### Exercices
A) D'après le texte source, à partir de quel siècle relève-t-on un important déploiement d'avancées technologiques ?
B) Relevez dans le texte source tous les procédés techniques cités en exemple parmi les avancées technologiques apparues à compter du XIIe siècle.
C) Réécrivez le passage du texte source qui s'ouvre sur les mots contenant « Sans surprise, c’est » et se clôt sur « de la science. », en changeant « ingénieurs » en « artisans ».

### Texte source
════════════════
Ce système de pensée, dont Aristote, néanmoins et paradoxalement le fondateur de la rigueur du discours scientifique, est le représentant « absolu », va se répandre et se maintenir dans les mondes successifs ultérieurs, fussent-ils grecs, latins, byzantins, islamique, et jusque dans la chrétienté médiévale.
Scientisme, des racines donc plutôt modernes
Tout le Moyen Âge a connu des inventions importantes (telle la charrue au VIe s. ou la meule d’affutage au XIe, par exemple), mais c’est à compter du XIIe siècle qu’on relève l’important déploiement d’avancées technologiques, fût-ce des objets (lunettes de vue, horloges, aimant, bouton, compas, rouet, etc.) ou des procédés techniques (poudre noire, imprimerie, distillation, haut fourneau, brouette, etc.). Surtout, le fait que la technique artisanale parvienne, en dépit d’une approche empirique, à des réalisations stupéfiantes (cathédrales, machines…), la fait sortir ainsi de sa situation dépréciée, permettant un rapprochement des arts libéraux et mécaniques et inaugurant les grandes inventions des XIV et XVe siècles (horloges à poids, canons, verre plat, automates, canaux et écluses, machinisme minier, etc.).
Sans surprise, c’est à la Renaissance que les choses vont vraiment changer. Comparé à la science « désintéressée » qui aura subsisté jusque-là, la science va, d’une part, développer ses propres instruments et, d’autre part, prendre comme objet d’étude les machines développées par les ingénieurs jusqu’à pouvoir les concevoir avant qu’elles soient construites. La science appliquée apparaît et progressivement devient partie prenante de la science.
════════════════
### Données fournies

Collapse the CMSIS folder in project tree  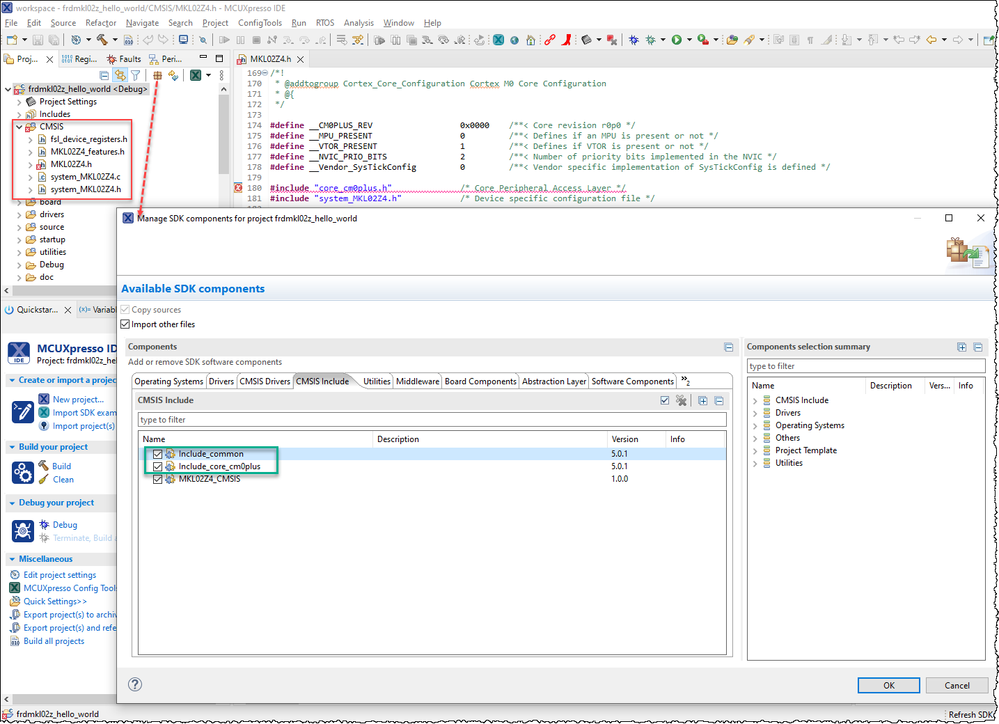[x=19, y=127]
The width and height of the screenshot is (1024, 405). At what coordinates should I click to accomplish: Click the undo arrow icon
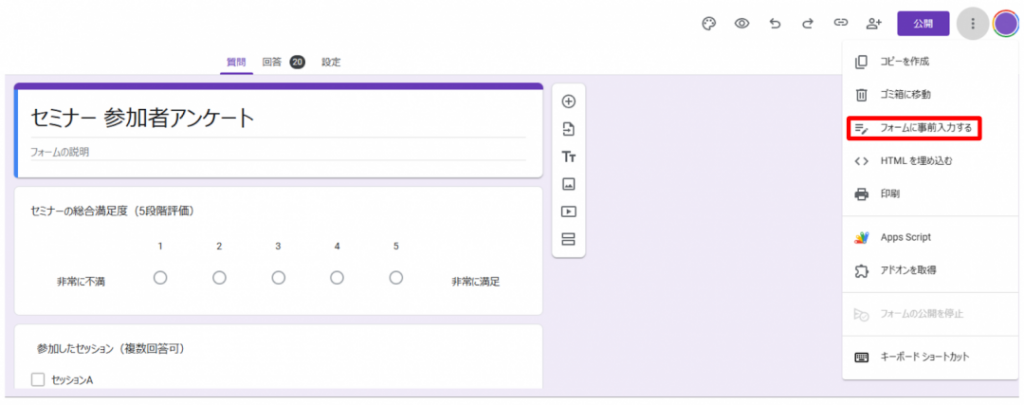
════════════════
### Corrigés
A) À partir du XIIe siècle.

B) Poudre noire, imprimerie, distillation, haut fourneau, brouette.

C)
Sans surprise, c’est à la Renaissance que les choses vont vraiment changer. Comparé à la science « désintéressée » qui aura subsisté jusque-là, la science va, d’une part, développer ses propres instruments et, d’autre part, prendre comme objet d’étude les machines développées par les artisans jusqu’à pouvoir les concevoir avant qu’elles soient construites. La science appliquée apparaît et progressivement devient partie prenante de la science.